◆ Required action: Write out the passage about the fruit trees below word for word, from its first sentence to its last.

◆ Source passage:

+++

As a result, I’m an unlikely farmer in the Northwest where there is essentially too much rain and too little sun for my kind of crop farming. Mostly, I don’t do much growing of edibles because our schedule is too variable for me to take care of them. But when we bought the house next door, it came with a full farm—or maybe farmette: 3 apple trees, 3 plum trees, 2 pear trees, a huge cherry tree, 1 walnut tree, 1 fig tree, a grape vine, and a pecan tree. The last three don’t do anything reliably, but the apples, plums, cherries and pears provide us with a lot of fruit most years.

This year, though, I’m a little concerned and thinking about patience, endurance, and acceptance. Normally, the cherry tree starts first, blooming in the second or third week of April, quickly followed by the plums, and then the pears and finally the apples. There’s some overlap, but the entire process usually ends by mid-May. And with that length of time, there's bound to be at least one of the crops that gets terrific weather when it needs the bees. This year, though, it all happened at once, but not until the first week of May. And now, the cherry is already finished and the apples are going to be getting to that point within the week.

+++

◆ Dataset excerpt:
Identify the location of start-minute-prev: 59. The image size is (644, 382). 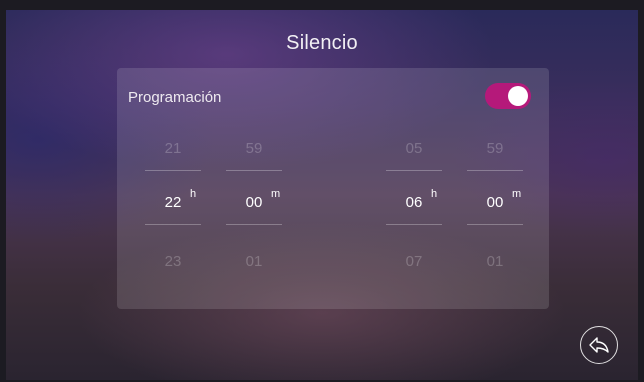
(254, 148).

+++

◆ Answer below:
As a result, I’m an unlikely farmer in the Northwest where there is essentially too much rain and too little sun for my kind of crop farming. Mostly, I don’t do much growing of edibles because our schedule is too variable for me to take care of them. But when we bought the house next door, it came with a full farm—or maybe farmette: 3 apple trees, 3 plum trees, 2 pear trees, a huge cherry tree, 1 walnut tree, 1 fig tree, a grape vine, and a pecan tree. The last three don’t do anything reliably, but the apples, plums, cherries and pears provide us with a lot of fruit most years.

This year, though, I’m a little concerned and thinking about patience, endurance, and acceptance. Normally, the cherry tree starts first, blooming in the second or third week of April, quickly followed by the plums, and then the pears and finally the apples. There’s some overlap, but the entire process usually ends by mid-May. And with that length of time, there's bound to be at least one of the crops that gets terrific weather when it needs the bees. This year, though, it all happened at once, but not until the first week of May. And now, the cherry is already finished and the apples are going to be getting to that point within the week.